-- YOUR ASSIGNMENT --
Your response should contain every record below, copied exactly.

-- DATASET --
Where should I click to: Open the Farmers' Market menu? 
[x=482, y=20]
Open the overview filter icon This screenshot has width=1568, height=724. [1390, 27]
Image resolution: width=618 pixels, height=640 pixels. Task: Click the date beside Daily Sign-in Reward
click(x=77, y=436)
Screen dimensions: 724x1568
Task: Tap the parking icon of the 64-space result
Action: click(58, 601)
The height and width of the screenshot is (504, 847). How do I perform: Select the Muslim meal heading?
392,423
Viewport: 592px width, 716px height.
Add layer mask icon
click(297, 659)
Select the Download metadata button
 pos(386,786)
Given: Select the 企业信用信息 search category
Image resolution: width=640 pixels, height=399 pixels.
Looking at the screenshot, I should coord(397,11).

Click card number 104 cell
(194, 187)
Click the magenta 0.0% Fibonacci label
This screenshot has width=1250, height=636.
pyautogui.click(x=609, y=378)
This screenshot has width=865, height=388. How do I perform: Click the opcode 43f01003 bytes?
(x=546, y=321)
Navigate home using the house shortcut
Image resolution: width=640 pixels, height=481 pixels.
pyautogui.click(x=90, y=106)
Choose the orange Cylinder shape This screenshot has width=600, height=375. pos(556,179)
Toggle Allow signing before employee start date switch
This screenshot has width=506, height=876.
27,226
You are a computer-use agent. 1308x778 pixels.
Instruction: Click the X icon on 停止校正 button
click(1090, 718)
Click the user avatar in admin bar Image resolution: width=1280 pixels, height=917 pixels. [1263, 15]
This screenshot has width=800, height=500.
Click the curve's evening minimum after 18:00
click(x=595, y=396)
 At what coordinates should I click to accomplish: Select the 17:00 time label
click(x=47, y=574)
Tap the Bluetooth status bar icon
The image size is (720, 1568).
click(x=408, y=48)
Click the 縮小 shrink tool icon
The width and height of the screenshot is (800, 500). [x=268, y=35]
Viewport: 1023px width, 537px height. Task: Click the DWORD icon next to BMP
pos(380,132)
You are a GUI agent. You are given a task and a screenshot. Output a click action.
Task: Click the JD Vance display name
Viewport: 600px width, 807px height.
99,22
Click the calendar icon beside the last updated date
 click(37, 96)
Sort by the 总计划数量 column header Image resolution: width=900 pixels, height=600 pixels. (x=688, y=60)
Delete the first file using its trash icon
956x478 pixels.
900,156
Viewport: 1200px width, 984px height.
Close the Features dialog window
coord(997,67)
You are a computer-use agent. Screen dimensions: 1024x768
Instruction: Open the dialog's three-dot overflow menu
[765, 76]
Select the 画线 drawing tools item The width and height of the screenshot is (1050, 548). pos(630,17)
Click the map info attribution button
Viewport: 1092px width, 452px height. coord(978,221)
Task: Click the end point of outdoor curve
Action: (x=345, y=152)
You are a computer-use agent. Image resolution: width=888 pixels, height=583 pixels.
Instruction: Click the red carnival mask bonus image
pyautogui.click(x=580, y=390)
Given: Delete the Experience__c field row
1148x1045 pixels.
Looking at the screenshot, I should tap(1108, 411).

-- EXERCISE RESULT --
Where should I click to: Open the Farmers' Market menu? 
[x=482, y=20]
Open the overview filter icon This screenshot has width=1568, height=724. [1390, 27]
Image resolution: width=618 pixels, height=640 pixels. Task: Click the date beside Daily Sign-in Reward
click(x=77, y=436)
Screen dimensions: 724x1568
Task: Tap the parking icon of the 64-space result
Action: click(58, 601)
The height and width of the screenshot is (504, 847). How do I perform: Select the Muslim meal heading?
392,423
Viewport: 592px width, 716px height.
Add layer mask icon
click(297, 659)
Select the Download metadata button
 pos(386,786)
Given: Select the 企业信用信息 search category
Image resolution: width=640 pixels, height=399 pixels.
Looking at the screenshot, I should coord(397,11).

Click card number 104 cell
(194, 187)
Click the magenta 0.0% Fibonacci label
This screenshot has width=1250, height=636.
pyautogui.click(x=609, y=378)
This screenshot has width=865, height=388. How do I perform: Click the opcode 43f01003 bytes?
(x=546, y=321)
Navigate home using the house shortcut
Image resolution: width=640 pixels, height=481 pixels.
pyautogui.click(x=90, y=106)
Choose the orange Cylinder shape This screenshot has width=600, height=375. pos(556,179)
Toggle Allow signing before employee start date switch
This screenshot has width=506, height=876.
27,226
You are a computer-use agent. 1308x778 pixels.
Instruction: Click the X icon on 停止校正 button
click(1090, 718)
Click the user avatar in admin bar Image resolution: width=1280 pixels, height=917 pixels. [1263, 15]
This screenshot has width=800, height=500.
Click the curve's evening minimum after 18:00
click(x=595, y=396)
 At what coordinates should I click to accomplish: Select the 17:00 time label
click(x=47, y=574)
Tap the Bluetooth status bar icon
The image size is (720, 1568).
click(x=408, y=48)
Click the 縮小 shrink tool icon
The width and height of the screenshot is (800, 500). [x=268, y=35]
Viewport: 1023px width, 537px height. Task: Click the DWORD icon next to BMP
pos(380,132)
You are a GUI agent. You are given a task and a screenshot. Output a click action.
Task: Click the JD Vance display name
Viewport: 600px width, 807px height.
99,22
Click the calendar icon beside the last updated date
 click(37, 96)
Sort by the 总计划数量 column header Image resolution: width=900 pixels, height=600 pixels. (x=688, y=60)
Delete the first file using its trash icon
956x478 pixels.
900,156
Viewport: 1200px width, 984px height.
Close the Features dialog window
coord(997,67)
You are a computer-use agent. Screen dimensions: 1024x768
Instruction: Open the dialog's three-dot overflow menu
[765, 76]
Select the 画线 drawing tools item The width and height of the screenshot is (1050, 548). pos(630,17)
Click the map info attribution button
Viewport: 1092px width, 452px height. coord(978,221)
Task: Click the end point of outdoor curve
Action: (x=345, y=152)
You are a computer-use agent. Image resolution: width=888 pixels, height=583 pixels.
Instruction: Click the red carnival mask bonus image
pyautogui.click(x=580, y=390)
Given: Delete the Experience__c field row
1148x1045 pixels.
Looking at the screenshot, I should tap(1108, 411).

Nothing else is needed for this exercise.